8.4. Time Testing Results

These tests are presented to demonstrate the time required to execute the proposed system operation for six adopted scenarios. The elapsed time of the proposed DSM and single-objective or multi-objective optimization algorithms is showed in Table 4. The optimal DSM algorithm is implemented with a maximum iteration number of 300, a population size of 10, maximum limit of 100, and a maximum shift time of 4. The PSO is executed with a maximum iteration number of 500 and a swarm size of 10.

9. Conclusions

This paper proposed a multi-objective DEED combined model with BOSA-based DSM to stay ahead of DSM’s utility, generation, and energy consumption reduction benefits. The proposed BOSA-based DSM program adopts a load-shifting program to obtain day-ahead optimal load appliances scheduling. The problems associated with MG operation were addressed by managing the energy according to the analysis of the total operating costs of the MG and the associated pollutant emissions with/without applying optimal DSM based on BOSA. The consumer side has the potential to play an active role in energy production and consumption management. Consumers could participate in RTP-based DSM for consumption management. RTP was implemented to incentivize consumers to better regulate their electricity consumption. In addition, a probabilistic programming technique was employed to model the stochastic behavior of wind and solar cell power generation. The fuzzy-based MOPSO method was used to solve and optimize the DEED proposed model. Simulation results demonstrated that if consumers participate in DSM, it is possible to reduce operational costs and emissions. Among the cases studied, the best results were found when BOSA-based DSM was used to look at operating costs and pollutant emissions at the same time. Additionally, simulation results demonstrated that considering the pollution function as the primary objective made the operational costs increase, so DSM programs were utilized for minimizing the operation cost and vice versa for considering the operation cost as a single objective. This model also demonstrated that if consumers collaborate in DSM, in addition to compensating for production shortages due to the unpredictability of wind and solar power, this results in a decrease in operating costs and system-wide pollution simultaneously. The results show that, when compared to unscheduled peak demand (which was 105 kWh), the proposed BOSA algorithm-based DSM had the lowest peak demand (88.4 kWh). Additionally, operating costs dropped from660 USD to 508USD, a 23% decrease, and emissions dropped from 840 kg to 725 kg, a 13.7% reduction.

Author Contributions

Authors: A.M.J.: original draft, software, methodology, and validation; B.H.J.: supervisor, formal analysis; research resources; investigation; editing; and writing; B.H.J.: validation, H.K. and A.F.; visualization, A.F. and H.K.; project administration, A.F. and H.K.; funding acquisition, H.K. and A.F. All authors have read and agreed to the published version of the manuscript.

Funding

This research was funded by Deputyship for Research & Innovation, Ministry of Education, in Saudi Arabia, project number IF_2020_NBU_451.
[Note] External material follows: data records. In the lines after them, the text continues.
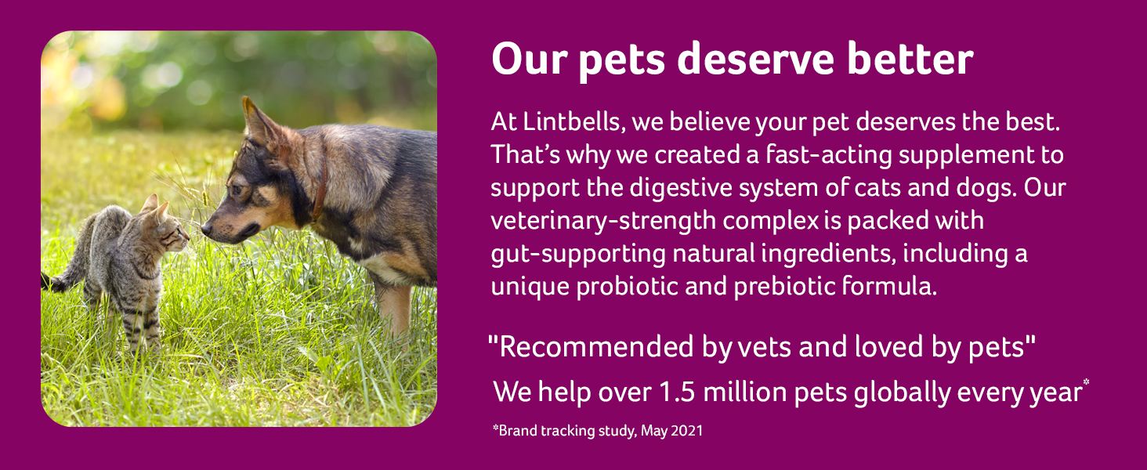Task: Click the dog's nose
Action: click(x=206, y=230)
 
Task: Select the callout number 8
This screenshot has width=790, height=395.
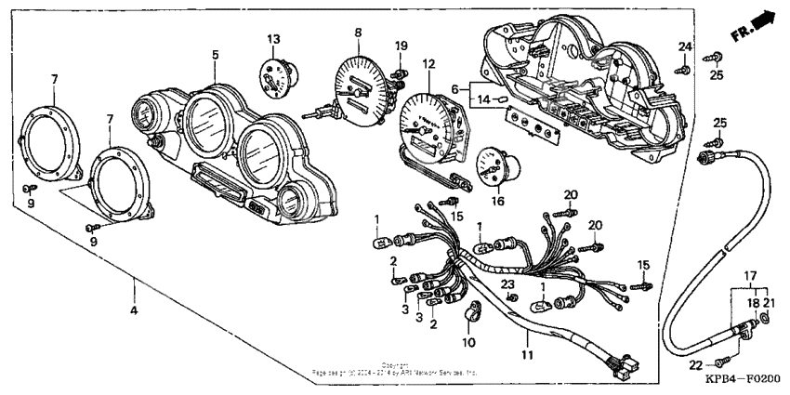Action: (x=357, y=33)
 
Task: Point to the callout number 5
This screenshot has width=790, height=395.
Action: (x=215, y=55)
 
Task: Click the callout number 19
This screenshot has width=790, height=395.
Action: (x=401, y=46)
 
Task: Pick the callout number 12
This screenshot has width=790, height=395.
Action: (x=428, y=64)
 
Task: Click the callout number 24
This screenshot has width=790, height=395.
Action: (x=685, y=47)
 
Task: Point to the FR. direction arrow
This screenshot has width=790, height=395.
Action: (x=752, y=27)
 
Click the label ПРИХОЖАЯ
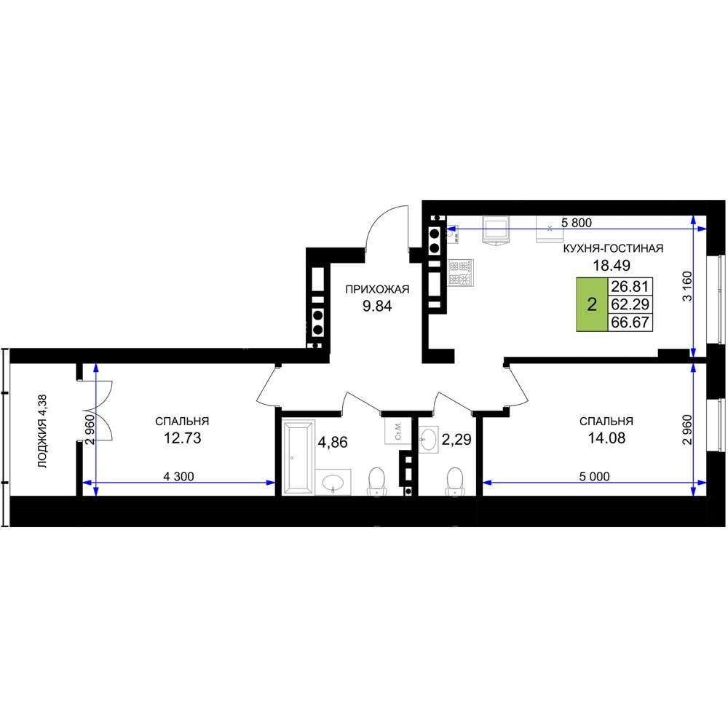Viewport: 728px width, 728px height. coord(377,290)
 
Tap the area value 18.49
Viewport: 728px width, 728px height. coord(612,266)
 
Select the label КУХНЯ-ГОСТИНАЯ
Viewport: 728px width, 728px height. coord(613,248)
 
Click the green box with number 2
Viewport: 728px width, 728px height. coord(592,304)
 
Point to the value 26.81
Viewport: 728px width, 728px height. coord(630,286)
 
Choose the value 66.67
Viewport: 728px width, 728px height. coord(630,323)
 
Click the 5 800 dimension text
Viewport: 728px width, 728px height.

Institutional Review Board Statement

Not applicable.

Informed Consent Statement

Not applicable.

Data Availability Statement

Not applicable.

Acknowledgments

The authors extend their appreciation to the Deputyship for Research & Innovation, Ministry of Education, in Saudi Arabia, for funding this research work through project number IF_2020_NBU_451. The authors gratefully thank the Prince Faisal bin Khalid bin Sultan Research Chair in Renewable Energy Studies and Applications (PFCRE) at Northern Border University for their support and assistance.

Conflicts of Interest

The authors declare no conflict of interest.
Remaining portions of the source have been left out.